Pendant ce temps, Me Arnel Rémy, profitant de son statut et de ses réseaux, se place en position de force dans les médias, publiant des messages censés l’innocenter et accuser la victime de chantage. Il parle de “tentative de manipulation”, de “fausses accusations”, et présente des extraits de conversations censés prouver sa bonne foi. Mais qui enquête sur l’origine de ses messages ? Qui authentifie prétendues preuves ? Et surtout, pourquoi aucune instance judiciaire n’a encore convoqué l’avocat pour l’entendre ?
Le Barreau de Port-au-Prince, garant de la déontologie et de l’honneur de la profession, peut-il rester muet face à une accusation de viol visant l’un de ses membres ? En laissant planer le doute, cette institution prestigieuse risque de trahir sa mission : protéger le public, défendre les principes de justice et non les privilèges de caste.
Il est temps aussi que les grandes organisations de défense des droits humains se positionnent clairement. La SOFA, le Réseau national de défense des droits humains (RNDDH), la Fondasyon Je Klere (FJKL), et même le Ministère à la Condition féminine et aux Droits des femmes (MCFDF), ne peuvent pas se contenter d’un mutisme prudent.

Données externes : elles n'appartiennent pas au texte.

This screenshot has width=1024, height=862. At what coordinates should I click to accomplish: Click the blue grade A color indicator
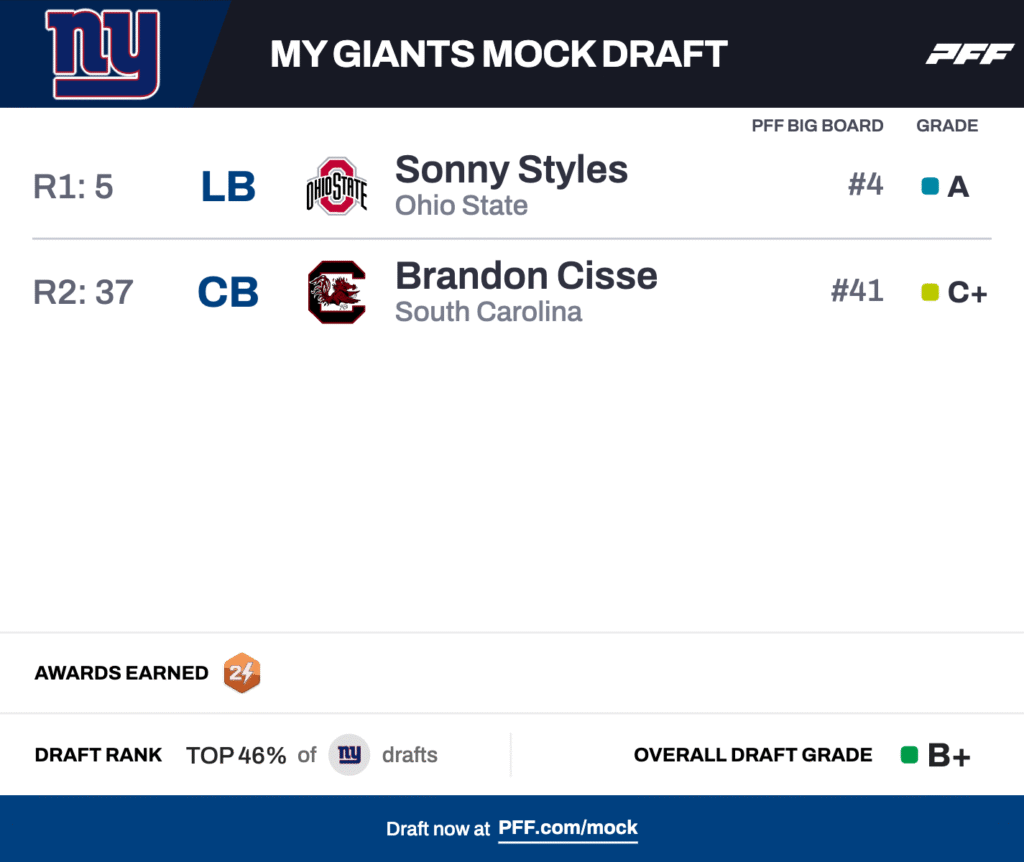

Leur silence équivaut à une complicité tacite. Elles ont le devoir moral et civique de demander une enquête indépendante, impartiale et transparente sur cette affaire qui dépasse le cadre personnel pour devenir une question de principe : la protection des femmes contre toute forme d’abus, même quand le présumé agresseur porte la robe d’avocat.
Cette affaire n’est pas seulement celle d’une femme contre un avocat. C’est celle d’un pays face à sa conscience. Si Guerda Saintil était issue d’une famille aisée, aurait-elle obtenu plus d’écoute ? Si son agresseur présumé n’avait pas porté la robe noire, aurait-il déjà été arrêté ? Ces questions dérangent, mais elles disent tout du déséquilibre qui mine notre système.
Il est temps que la justice haïtienne sorte de sa torpeur. Qu’elle entende la voix des sans-pouvoir. Que les organisations féministes et les défenseurs des droits humains cessent de se taire quand l’accusé appartient à l’élite. Car le silence, dans ce cas, ne protège pas la vérité : il la viole une seconde fois.